Андрей Битов
СТЕНОГРАММА ПРОГРАММЫ «НОЧНОЙ ПОЛЕТ»
А. МАКСИМОВ:
Вы сказали, что Пушкин не был особенно веселым человеком. А почему в России такого сумасшедшего юмора почти не бывает? Например, Зощенко, который считается юмористом, один из самых грустных писателей. В чем тут дело?А. БИТОВ:
Зощенко и Гоголь, кстати.А. МАКСИМОВ:
Почему в России не получается хохотать до упаду?А. БИТОВ:
Мы же все вырываем из контекста. Меня вообще не трогает, когда меня смешат. Когда это происходит, мне не смешно. Ну, кроме, наверное, цирка, где можно смешить.А. МАКСИМОВ:
А когда же Вам смешно?А. БИТОВ:
А смешно, когда точно, когда я что-то узнаю. Поэтому в самых высоких образцах — это не юмор, а легкая ирония. Музыканты бы лучше меня поняли. Бывает чистый звук, у речи тоже бывает чистый звук. Если Вы начнете все выговаривать всерьез, и если не будет этой чистой ноты иронии, которая не понятно в каком виде распространяется в тексте. Конечно, есть очень смешные места. Вот у Пушкина, в частности, почти нет без тени иронии сказанного слова.А. МАКСИМОВ:
О чем самое главное надо думать, когда отправляешься в дорогу? Или о чем не надо думать?А. БИТОВ:
По возможности ни о чем. Надо, по-моему, так рассредоточиваться, чтобы быть готовым принять то, что произойдет. Опять же ожидать, что что-то увидишь — это значит, не увидеть того, что увидишь. Надо уметь опустошать свое сознание для дороги. Я очень люблю это состояние, потому что я ни о чем не думаю.Звонок: Были ли в Вашей жизни интересные розыгрыши?
А. БИТОВ:
Думаю, что были.

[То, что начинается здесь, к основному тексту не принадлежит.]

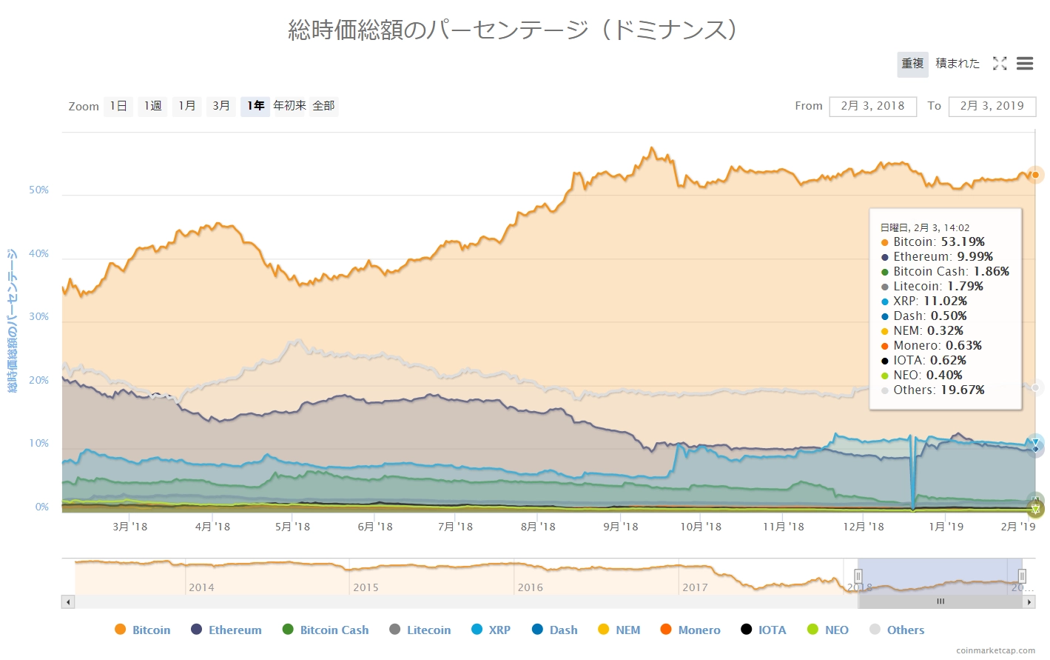Screen dimensions: 1050x660
Task: Set zoom range to 3月
Action: (221, 106)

Честно говоря, я действительно с корабля на бал, и не готов к теме. Игры было много, а розыгрышей может быть и мало. Розыгрыши гораздо охотнее придумываются, чем разыгрываются. Я всю жизнь позавидовал людям, которые могут не расколоться, что называется. Потому что даже если остроумное я что-то придумаю, и если человек долго не ловил игру, мне становилось скучно, и я выдавал тайну розыгрыша. Значит, розыгрыш не состоялся. Либо я слишком завинчивал свой розыгрыш. В общем, тут нужна выдержка.А. МАКСИМОВ:
Вот Ваша книга «Улетающий Монахов», которая мне очень нравится. Монахов — такой интеллигент, который не плохо живет в этом мире. Я знаю, что люди, которых называют интеллигентами, они очень верят. И им сегодня довольно тяжело. Что бы Вы могли посоветовать интеллигентному человеку, которого раздражают разговоры о деньгах, раздражает современная эстрада, телевидение? Как ему сегодня жить?А. БИТОВ:
Это какая-то ерунда. Когда интеллигенту было легко? Нелегко — значит, есть какой-то неведомый принцип отношения к жизни, который трудно соблюдать. Интеллигентный человек тем и отличается, что не соблюдать он его не может. Я считаю, что жаловаться — значит, признавать, что раньше было лучше.А. МАКСИМОВ:
Это значит, что интеллигенции не стало жить хуже, чем ей жилось при Советской власти или чем ей жилось еще раньше?А. БИТОВ:
Это не вопрос для интеллигенции. Интеллигент может жить только так, как он может жить.А. МАКСИМОВ:
А когда люди плачут, ноют, говоря, что им жить тяжело, когда им жить плохо, что им в такой ситуации делать?А. БИТОВ:
Это их личное дело. Тогда они теряют свою интеллигентность.А. МАКСИМОВ:
Вам не жалко таких людей?А. БИТОВ:
А при чем тут я? Конечно, мне будет жалко плачущего человека. А что толку?А. МАКСИМОВ:
У Вас же была очень тяжелая жизнь, Вы жаловались на нее?А. БИТОВ:
Нет, я был счастливчик.А. МАКСИМОВ:
Но Вас не печатали и так далее, Вы когда-нибудь жаловались на отсутствие денег, на то, что Вас не понимают?А. БИТОВ:
Не знаю, будет день, будет и пища. Эта поговорка всю жизнь работала каким-то образом. Это просто зависит от того, кому чего надо. Там такая бухгалтерия, так точно все сосчитано. И когда тебе надо по-настоящему, это все воздается.А. МАКСИМОВ:
Я знаю, что Вы один из немногих в этой стране, кто знает так Пушкина. Пушкин был из категории людей, которые жаловались или которые воспринимали жизнь, какой она есть?А. БИТОВ:
Я думаю, что тут всегда есть обе стороны: не либо-либо. В поведении он мог жаловаться, но это было акцией внешней по отношению к внутреннему состоянию. И это можно проследить в письмах, воспоминаниях. Это были какие-то формы подачи такого состояния. А так он не был жалующимся человеком. Он как бы пытался разобрать этот сложный клубок состояний и параметров, которые есть в жизни. И каждый раз высчитывал — и как игрок, и как живущее существо — максимальное количество параметров. Так что если жалоба поступала, она адресовалась конкретно кому-нибудь: жене, другу. И потом… в нем же было очень много того, что теперь называется имиджмейкерством. Он задолго до наших авангардистов и постмодернистов понимал, что значит представить себя под какой-то личиной, работал над своим имиджем сам.